SEDRAN Domenico, dit Adolfo CARLINI

Par Philippe Bourrinet

Né le 4 mars 1905 à Pozzo di San Giorgio della Richinvelda (Pordenone, Italie), mort le 26 juin 1993 dans une maison de retraite de Sequals (Pordenone)  ; menuisier, traminot ; immigré en France en 1922, communiste, puis trotskyste italien, actif dans les groupes « bolcheviks-léninistes » en France et en Belgique, membre du groupe de G. Munis [Manuel Fernández-Grandizo] à Barcelone, pendant la guerre civile d’Espagne ; retourné en Italie en août 1943, d’abord membre du PC Internationaliste « bordiguiste », puis, après 1946, de groupes trotskystes, enfin de « Rifondazione comunista ».

Domenico Sedran était le cadet d’une famille de paysans pauvres du Frioul. Ses deux frères aînés, communistes, décidèrent d’émigrer en Argentine. À son tour, il décida, en 1922, d’émigrer pour travailler dans les mines du Luxembourg, mais trouva du travail en France, d’abord près de Verdun (Meuse), puis à Beaucourt (Territoire de Belfort), en qualité de menuisier. Autour de 1924, il s’installa en région parisienne à Sannois (Val-d’Oise), puis à Nanterre (Hauts-de-Seine), où il se fit embaucher dans un établissement de constructions ferroviaires.

Il fit partie du groupe de langue italienne du PCF, participant à des manifestations antimilitaristes. À l’intérieur du groupe communiste italien, il se plaça d’abord sur les positions de la gauche communiste « bordiguiste » pour combattre Togliatti et Staline, mais à partir de 1927 il adhéra aux positions trotskystes.

Ayant été expulsé de France en 1928, en raison de ses activités communistes, Sedran émigra en Belgique, à Bruxelles, où la Bourse du travail lui trouva une occupation comme menuisier. En 1929, il participa à d’importantes manifestations antifascistes suite à l’exécution (17 octobre) par le régime de Mussolini du jeune nationaliste Italo-Croate Vladimir Gortan, dont l’organisation de combat (TIGR) luttait pour le rattachement de l’Istrie, du littoral slovène et de Rijeka à la Yougoslavie.

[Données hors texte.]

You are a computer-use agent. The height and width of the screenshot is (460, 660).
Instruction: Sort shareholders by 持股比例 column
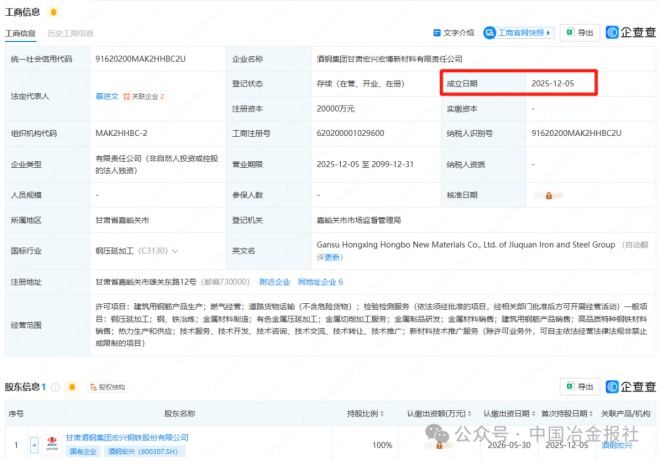[x=364, y=412]
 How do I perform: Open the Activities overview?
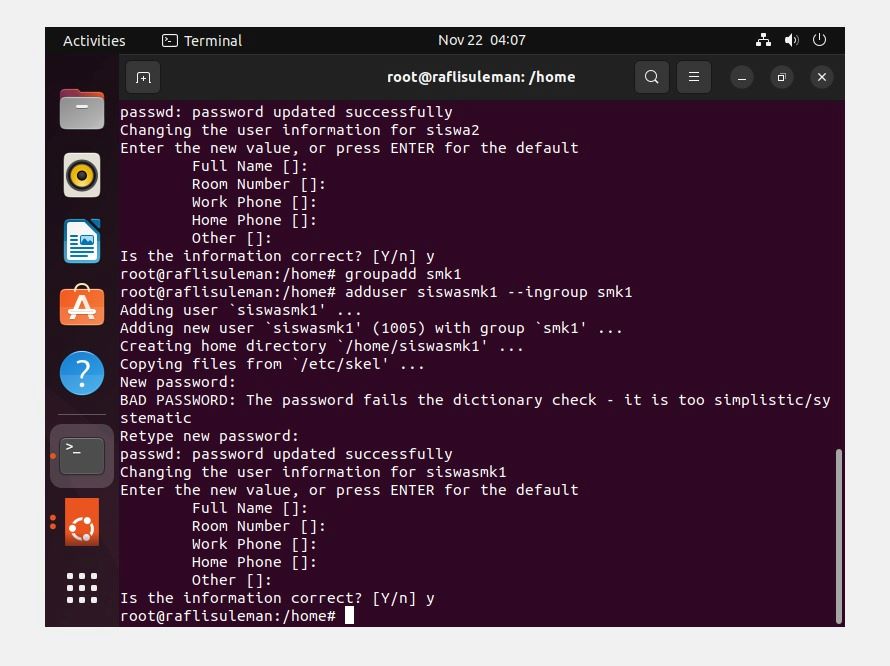coord(94,41)
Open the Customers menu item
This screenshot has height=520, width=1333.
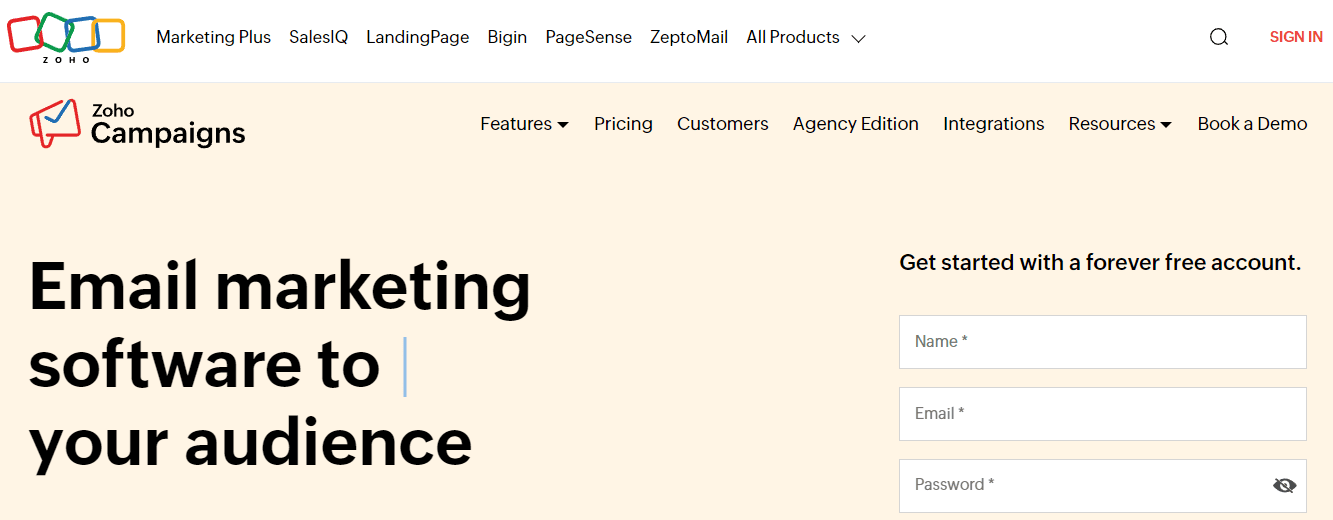pyautogui.click(x=722, y=124)
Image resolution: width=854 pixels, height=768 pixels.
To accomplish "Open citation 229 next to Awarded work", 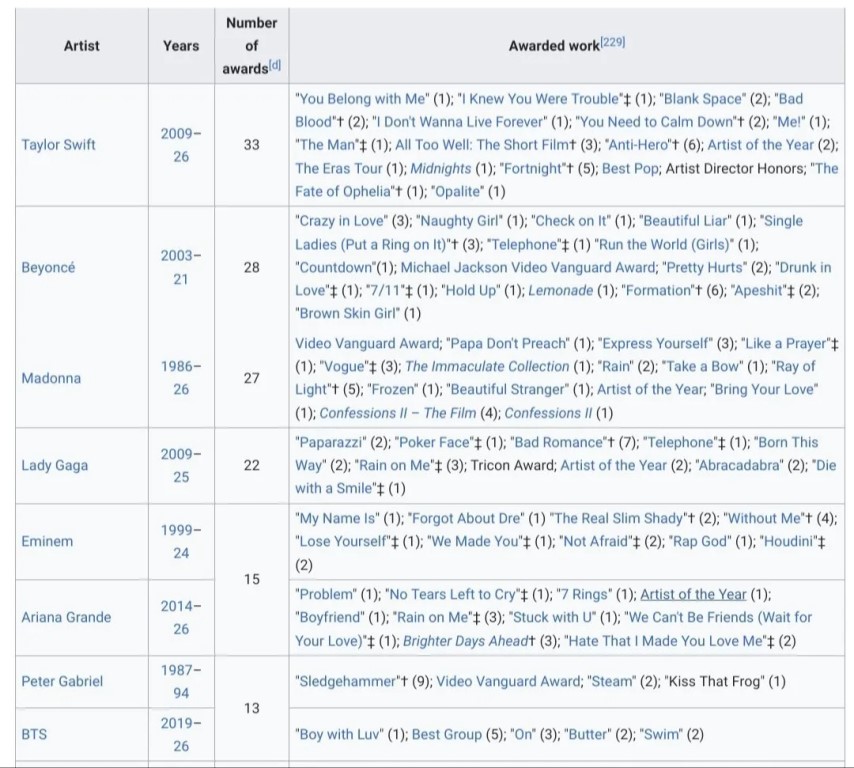I will [x=613, y=42].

Sedran fut alors expulsé de Belgique et s’installa, en France au tout début janvier 1930. Immigré irrégulier, il travailla à Paris, à Lyon dans une fabrique italienne de meubles, à Bastia en Corse, et enfin à Marseille, Toulon et La Seyne-sur-Mer (Var), à partir de 1931. En 1934, il est l’un des animateurs de l’organisation locale de trotskystes italiens et français : il milita aussi bien dans la Nuova Opposizione Italiana (NOI) – fondée par Pietro Tresso, Nicola Di Bartolomeo et Alfonso Leonetti – que dans la Ligue communiste française. En 1935, il fut délégué par le groupe trotskyste italien de Marseille pour participer à une conférence nationale tenue à Paris.

En août 1936, Domenico Sedran, prenant le nom de bataille d’Adolfo Carlini, partit pour l’Espagne. Accompagné de camarades marseillais, il s’agrégea au groupe de trotskystes italiens, dont la personnalité majeure était Nicola di Bartolomeo (Fosco) [1901-1946]*. Il s’enrôla dans une milice du POUM (la Colonne internationale Lénine) après un entrainement militaire à la Caserne Lénine de Barcelone. Il ne pourra jamais adhérer, comme les autres trotskystes, au POUM qui refusait tout droit de fraction. Avec ses camarades, mais aussi la minorité « bordiguiste », sous la conduite du « capitaine » Enrico Russo* (Candiani), il se battit victorieusement contre les troupes franquistes sur le front de Huesca, à Estrecho Quinto.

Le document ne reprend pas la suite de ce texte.